The answer, of course, is that any one of these graphs could be ‘the best way to visualize this data’, depending on what, specifically, we need to say about the data:
Is any one of these graphs the ‘overall best way to visualize this data’, or the ‘truest representation of this data’? How would we even go about determining that? All three—and many other possible variations—are potentially ‘the best way to visualize this data’, depending on what, specifically, we need to say about the data. None of them is the ‘overall best way to visualize this data’, or ‘the best representation of this data’. In fact, there’s never a single, ‘overall best way’ to visualize any dataset; there are only ‘best ways to say different things about the data’, such as which regions have the highest or lowest expenses, or which regions are doing a better or worse job of sticking to their budgets.
That’s the harsh reality of data visualization that few people seem to realize: Charts never ‘show the data’, they always just say a few specific things about the data. Different ways of visualizing the same dataset make different insights about that data more obvious, less obvious, and not visible at all. Yes, it would be awesome if we could make charts that ‘just show the data’, i.e., that make all possible insights obvious or that answer all possible questions that readers might have about the data, but those charts don’t exist.
“Why not?”
Well, if we try to create a chart that makes all possible insights obvious or that answers all possible questions that readers might have about the data, we’ll always end up with a ‘spaghetti chart’:
Even this doesn’t answer every question that the CEO might have about this data, though. For example, if the CEO wanted to quickly see what fraction of total expenses each region represents, or how these expenses compare to those of the previous year, we’d need to add even more clutter. Indeed, we’d never stop adding clutter to our chart in a quest to ‘just show the data’ because there’s always a virtually unlimited number of things that we could say about any dataset.

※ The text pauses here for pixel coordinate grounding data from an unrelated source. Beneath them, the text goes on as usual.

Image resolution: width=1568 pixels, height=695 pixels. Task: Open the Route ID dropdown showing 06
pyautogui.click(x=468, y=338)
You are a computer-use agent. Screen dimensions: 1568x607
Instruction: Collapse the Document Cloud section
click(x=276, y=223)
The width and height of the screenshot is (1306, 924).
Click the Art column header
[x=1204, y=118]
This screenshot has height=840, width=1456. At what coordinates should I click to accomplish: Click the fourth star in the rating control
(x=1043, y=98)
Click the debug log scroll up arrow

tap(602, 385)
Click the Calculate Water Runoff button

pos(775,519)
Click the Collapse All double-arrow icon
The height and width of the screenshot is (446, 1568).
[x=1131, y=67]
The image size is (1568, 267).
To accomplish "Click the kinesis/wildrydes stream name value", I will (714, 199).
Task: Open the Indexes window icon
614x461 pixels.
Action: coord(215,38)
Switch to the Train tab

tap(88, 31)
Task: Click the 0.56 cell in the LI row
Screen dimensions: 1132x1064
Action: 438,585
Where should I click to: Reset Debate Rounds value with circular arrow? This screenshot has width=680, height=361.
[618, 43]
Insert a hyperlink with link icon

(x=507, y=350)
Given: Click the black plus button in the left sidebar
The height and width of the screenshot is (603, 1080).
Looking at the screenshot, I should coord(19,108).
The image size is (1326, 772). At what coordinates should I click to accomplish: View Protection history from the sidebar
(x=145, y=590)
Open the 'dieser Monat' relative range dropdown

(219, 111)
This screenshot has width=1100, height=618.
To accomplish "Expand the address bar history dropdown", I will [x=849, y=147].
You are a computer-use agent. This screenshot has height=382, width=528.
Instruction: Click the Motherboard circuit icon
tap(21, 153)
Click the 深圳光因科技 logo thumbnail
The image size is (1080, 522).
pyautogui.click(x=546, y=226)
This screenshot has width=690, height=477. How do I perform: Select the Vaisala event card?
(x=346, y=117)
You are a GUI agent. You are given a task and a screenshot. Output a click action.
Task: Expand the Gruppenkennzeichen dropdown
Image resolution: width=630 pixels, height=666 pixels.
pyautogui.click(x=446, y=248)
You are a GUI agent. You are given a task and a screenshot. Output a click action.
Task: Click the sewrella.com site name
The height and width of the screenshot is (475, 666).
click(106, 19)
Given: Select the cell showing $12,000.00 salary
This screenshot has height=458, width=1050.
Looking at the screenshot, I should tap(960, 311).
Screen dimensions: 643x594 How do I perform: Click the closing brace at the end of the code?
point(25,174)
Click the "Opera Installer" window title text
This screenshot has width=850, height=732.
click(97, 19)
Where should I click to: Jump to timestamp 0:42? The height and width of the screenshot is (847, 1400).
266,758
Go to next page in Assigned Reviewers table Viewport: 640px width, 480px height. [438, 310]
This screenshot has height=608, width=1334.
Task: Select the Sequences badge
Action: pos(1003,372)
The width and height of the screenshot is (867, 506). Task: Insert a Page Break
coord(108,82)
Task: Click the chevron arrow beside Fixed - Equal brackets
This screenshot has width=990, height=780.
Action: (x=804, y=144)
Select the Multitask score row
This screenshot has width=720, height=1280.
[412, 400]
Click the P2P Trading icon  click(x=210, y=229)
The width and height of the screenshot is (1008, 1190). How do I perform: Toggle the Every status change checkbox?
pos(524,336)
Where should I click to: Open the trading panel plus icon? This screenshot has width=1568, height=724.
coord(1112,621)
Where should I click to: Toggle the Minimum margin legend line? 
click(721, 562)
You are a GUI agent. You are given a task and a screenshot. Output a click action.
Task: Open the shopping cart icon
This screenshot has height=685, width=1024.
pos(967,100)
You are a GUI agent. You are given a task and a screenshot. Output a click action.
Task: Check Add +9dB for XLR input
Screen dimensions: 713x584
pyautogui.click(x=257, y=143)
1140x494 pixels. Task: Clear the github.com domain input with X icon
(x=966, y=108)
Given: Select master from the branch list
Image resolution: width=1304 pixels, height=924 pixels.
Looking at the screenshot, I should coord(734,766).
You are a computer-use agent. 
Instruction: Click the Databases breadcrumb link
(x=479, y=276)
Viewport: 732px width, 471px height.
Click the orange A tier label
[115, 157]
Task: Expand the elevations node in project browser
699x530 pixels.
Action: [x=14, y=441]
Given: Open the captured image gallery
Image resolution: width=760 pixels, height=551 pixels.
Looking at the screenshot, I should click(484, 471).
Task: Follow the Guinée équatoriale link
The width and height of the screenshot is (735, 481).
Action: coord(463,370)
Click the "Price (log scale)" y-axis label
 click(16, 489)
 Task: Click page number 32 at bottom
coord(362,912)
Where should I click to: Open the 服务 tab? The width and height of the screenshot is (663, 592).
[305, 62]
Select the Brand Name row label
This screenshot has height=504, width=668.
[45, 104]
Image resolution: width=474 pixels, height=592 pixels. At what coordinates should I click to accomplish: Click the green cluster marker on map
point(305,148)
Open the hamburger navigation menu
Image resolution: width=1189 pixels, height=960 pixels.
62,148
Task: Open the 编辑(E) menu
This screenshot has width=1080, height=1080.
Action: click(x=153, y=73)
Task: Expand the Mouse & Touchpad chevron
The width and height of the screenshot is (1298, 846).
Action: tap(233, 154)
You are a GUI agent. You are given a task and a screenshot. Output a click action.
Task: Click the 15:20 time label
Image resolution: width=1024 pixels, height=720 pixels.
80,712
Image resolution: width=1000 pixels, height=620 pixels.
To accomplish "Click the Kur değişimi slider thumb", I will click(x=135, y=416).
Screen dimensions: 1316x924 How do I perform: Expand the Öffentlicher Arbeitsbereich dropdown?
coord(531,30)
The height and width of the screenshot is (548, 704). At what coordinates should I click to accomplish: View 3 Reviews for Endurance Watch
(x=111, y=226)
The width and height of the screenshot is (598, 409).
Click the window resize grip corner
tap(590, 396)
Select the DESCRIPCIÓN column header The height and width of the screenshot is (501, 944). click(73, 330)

“Why don’t we just use a table, then?”
Well, tables do ‘just show the data’ without saying anything about the data. Indeed, tables don’t make any insights obvious at all. For example, based on the table alone in the scenario above, is it obvious which regions are doing a better or worse job of sticking to their budget? Or what fraction of total expenses each region represents? Sure, the reader can get those insights, but they’re going to have to work for them and possibly do some calculations, and they’re far less likely to notice interesting or unexpected patterns or relationships in a table of numbers than in a graph.
Tables are also many times slower to consume than graphs and require a lot more cognitive effort to process, which substantially increases the risk that readers won’t get the insights they need from a table—or will just skip over it altogether—because it requires too much cognitive effort to consume. In most situations, then, saying a few things about the data (i.e., showing a graph) is far more useful than saying nothing about the data (i.e., showing a table).
领英推荐
“So, what does all this mean when it comes to actually designing charts?”
The next time you sit down to create a new chart, instead of asking yourself, “What’s the best way to visualize this data?”, ask yourself, “Do I know why I’m creating this chart?”, i.e., do you know what specific insight or answer you need the chart to communicate about the data? If the answer to that question is “no” (which it will be surprisingly often), you need to step away from the charting software and go find out. Perhaps you’ll need to do some exploratory analysis, or speak more with the target audience but, one way or another, you need to figure out what, specifically, your chart needs to say about the data. If you don’t, many of your design choices (chart type, color palette, etc.) will be quasi-random guesses, and the chances that the audience will get what they need from your chart will be low.
Once you’ve figured out what, specifically, your chart needs to say about the data, the next step is to accept that whatever design you come up with is going to communicate that specific insight or answer that specific question clearly (hopefully, anyway…), but there will be many other potentially interesting questions and insights that won’t be obvious in your chart, or possibly not visible at all. Not only is that O.K., it’s the only way it can work (unless you give your audience a spaghetti chart).
What happens if, try as you might, you can’t find out specifically why the audience needs to see a particular dataset or needs to see a chart? For example, perhaps the CEO has simply asked for “expenses for each department” and you don’t have the opportunity to ask them why they need that information because they’re too busy to meet with you. These are unpleasant situations to be in, but they do happen. In my Practical Charts course, we discuss strategies for increasing the odds that we end up giving the audience something that will be at least somewhat useful to them, but these strategies will have to be a topic for a future article since this one’s already longer than I’d like it to be. The bottom line, though, is that our chart probably won’t be as useful to the audience as it could be if we design it without knowing specifically what it needs to communicate about the data.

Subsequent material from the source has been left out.